Si un TRM est remplacé dans cette fonction par un autre professionnel de santé, tel qu'un-e AM ou un-e ASSC, ayant des compétences moindres en médecine et en radioprotection, cela conduit inévitablement à un affaiblissement de ce niveau de sécurité et peut compromettre la sécurité des patients.
Qualifications et risques
Les AM ou ASSC ne disposent pas d'une formation suffisante en radiothérapie, en physique des rayonnements ou en radiobiologie pour assumer des responsabilités dans le domaine de la radiothérapie. Ils doivent donc être supervisés par un-e TRM pour toutes les activités liées à l'accélérateur. Cela signifie que
- La responsabilité totale incombe toujours au TRM.
- La supervision mobilise des ressources supplémentaires.
- Le risque d'erreurs augmente.
Or, c'est précisément en radiothérapie, l'un des domaines les plus risqués de la médecine, que les normes de sécurité les plus élevées doivent être garanties.
Conclusion
La Commission de radioprotection de l’ASTRM constate ce qui suit :
- Conformément à l'ordonnance sur la formation en radioprotection, l'utilisation d'accélérateurs de particules médicaux, d'appareils de radiothérapie, d'unités d'irradiation et la réalisation d'irradiations sont exclusivement réservées aux TRM diplômés ES/HES.

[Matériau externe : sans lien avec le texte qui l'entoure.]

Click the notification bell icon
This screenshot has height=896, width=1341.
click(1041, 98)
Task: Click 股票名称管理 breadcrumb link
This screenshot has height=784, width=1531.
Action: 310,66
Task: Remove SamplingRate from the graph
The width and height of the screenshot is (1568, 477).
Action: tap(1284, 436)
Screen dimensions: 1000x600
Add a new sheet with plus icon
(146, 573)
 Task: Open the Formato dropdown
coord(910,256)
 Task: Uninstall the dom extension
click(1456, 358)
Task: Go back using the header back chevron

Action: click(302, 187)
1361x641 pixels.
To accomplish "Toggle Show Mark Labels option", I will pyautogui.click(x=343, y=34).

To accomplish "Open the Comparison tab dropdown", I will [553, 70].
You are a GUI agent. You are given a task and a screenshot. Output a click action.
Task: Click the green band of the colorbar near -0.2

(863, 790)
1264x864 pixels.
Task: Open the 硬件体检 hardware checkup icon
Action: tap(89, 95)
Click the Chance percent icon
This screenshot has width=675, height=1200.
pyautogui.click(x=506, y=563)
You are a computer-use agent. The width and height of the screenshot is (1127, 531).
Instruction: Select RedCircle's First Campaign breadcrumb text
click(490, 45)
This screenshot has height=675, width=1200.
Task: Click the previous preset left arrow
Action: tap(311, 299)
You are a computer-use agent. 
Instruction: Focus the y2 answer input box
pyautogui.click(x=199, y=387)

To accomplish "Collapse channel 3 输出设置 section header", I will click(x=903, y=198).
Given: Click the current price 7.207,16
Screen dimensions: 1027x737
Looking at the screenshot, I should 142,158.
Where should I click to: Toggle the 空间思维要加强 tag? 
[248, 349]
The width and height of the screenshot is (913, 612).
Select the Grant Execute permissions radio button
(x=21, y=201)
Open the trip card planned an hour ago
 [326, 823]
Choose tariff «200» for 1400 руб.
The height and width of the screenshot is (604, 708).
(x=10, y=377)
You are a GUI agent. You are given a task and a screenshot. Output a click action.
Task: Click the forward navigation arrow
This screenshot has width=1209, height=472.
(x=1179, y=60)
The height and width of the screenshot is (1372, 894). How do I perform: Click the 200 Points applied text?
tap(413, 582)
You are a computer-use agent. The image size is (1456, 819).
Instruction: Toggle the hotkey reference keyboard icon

- Le recours à des AM, ASSC ou de tout autre personnel insuffisamment qualifié sur les appareils d'irradiation est illégale et problématique sur le plan de la sécurité.
- Le respect du principe du double contrôle par des personnes qualifiées est absolument nécessaire pour garantir le niveau de sécurité élevé en radio-oncologie.
Il incombe aux établissements de radio-oncologie de veiller, lors du recrutement et de l'affectation du personnel, à ce que les patients soient pris en charge et irradiés exclusivement par des professionnels qualifiés (médecins et personnel de santé).
Cette prise de position est soutenue par la Division de radioprotection de l'OFSP, en tant qu'autorité de surveillance et d'autorisation dans le domaine médical.